DES NUAGES ET DES TOURS

Fabre Dominique

OLIVIER

Paris n'est jamais très désert, à sept heures moins le quart du matin. Les gens, sur le chemin du métro, jetaient un oeil sur les vitrines couvertes de contreplaqué. Il y avait eu de la casse. Un salon de coiffure avait morflé, deux magasins de fringues et des arrêts de bus. Les enfants se réveillaient pour aller au collège, avec leurs sacs à dos trop lourds. J'ai vu une belle femme se baisser pour prendre un gratuit, juste en haut des marches qu'elle allait descendre. En une: le nouveau Président se reposait sur le bateau d'un milliardaire. J'avais plus d'une heure d'avance pour prendre le travail. En face, la caserne dormait. De la salle de classe, tout à l'heure, quand il ferait tout à fait jour, je verrais le salut au drapeau pendant mon interrogation de verbes irréguliers. La cérémonie serait un peu raccourcie, s'il pleut. Il y aurait des civils et des militaires, et le drapeau français, et un platane peut-être centenaire.
Au carrefour de Reuilly j'ai fait demi-tour, j'ai jeté le gratuit sur un tas de feuilles vertes, arrachées par le vent. Des sans-abri avaient dressé deux tentes nouvelles le long du mur de la caserne, au pays des futurs tous-propriétaires. Vers la Nation, le boulevard bruissait, de plus en plus de gens sortaient de leurs immeubles. Le monde les attendait, et les heures supplémentaires. Le magasin de vêtements vraiment pas chers s'en était pris plein la vitrine, je venais de le remarquer. Les Africains du foyer de la rue Claude-Tillier étaient déjà assis devant un café-verre d'eau, tournant résolument le dos à la télé écran géant qui montrait des matchs de foot, des matchs de basket, des matchs de rugby, des autres matchs. Les nageuses avaient toutes, pour ce que j'en voyais, un petit tatouage quelque part (hippocampe, papillon). Les Africains de la rue Claude-Tillier me rassurent, quand je vais travailler, avec leur air de n'en avoir jamais rien à faire.
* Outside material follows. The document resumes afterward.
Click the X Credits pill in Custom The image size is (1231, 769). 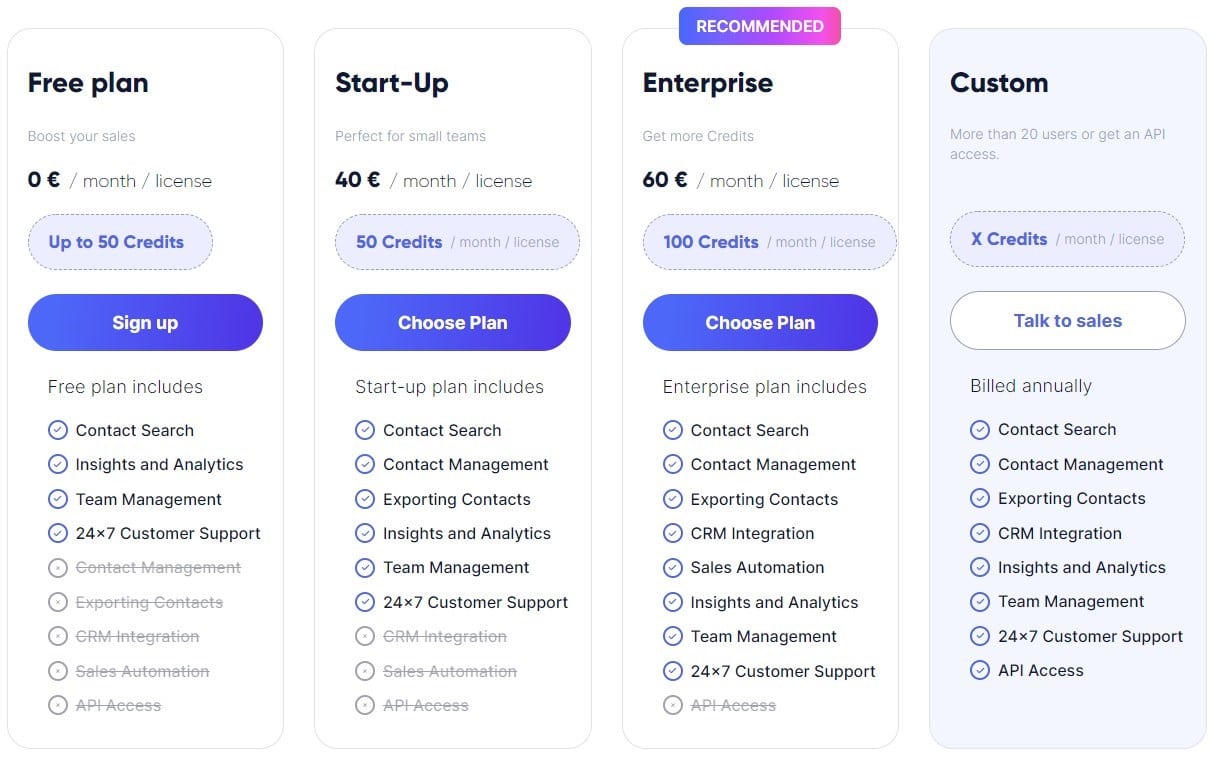tap(1067, 239)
Leurs feuilles hippiques, bien que récentes, étaient déjà toutes chiffonnées. Dans deux-trois heures, on aurait une bouillie de yachts et une purée de milliardaires en haut des marches de la station de métro, car il s'était mis à bruiner. J'ai commandé un café. En attendant, tatouage sur l'épaule gauche ou en haut de la fesse droite: jeunesse, ah là là.
Trois lascars à côté de moi échangent leurs réflexions sur la croisière du Président. Il a pas coûté un euro au contribuable! Il les a bien niques, pas vrai? Oui, il les a super bien niques. Pourtant, une mise au point restait à faire, le troisième s'en est chargé. Il a quand même coûté, il avait des gardes du corps! Ben ouais, ont opiné les deux autres. Mais le premier, ayant mûri sa réflexion, a dit à ses potes, et même au garçon de café, aux clients et aux Africains qui s'en moquaient, mais attention, c'est lui le Président quand même, faut voir à bien le protéger! Sobrement, les deux lascars sont tombés d'accord avec lui. Puis, rien d'important ne s'est passé jusqu'à huit heures moins cinq. Les lascars s'en étaient allés avec des valises, une grosse caisse à outils, une machine à couper le placo. Il pleuvait doucement, je voyais passer des mômes de mes classes, et ceux que j'avais décidé de massacrer avec mon interrogation de verbes irréguliers. Ils papotaient, ils rigolaient, ils ne devaient pas s'y attendre! La pile de journaux gratuits était bientôt digérée en haut des marches, j'avais vaguement envie de dormir. Pas bon tout ça. Je me suis mis en chemin.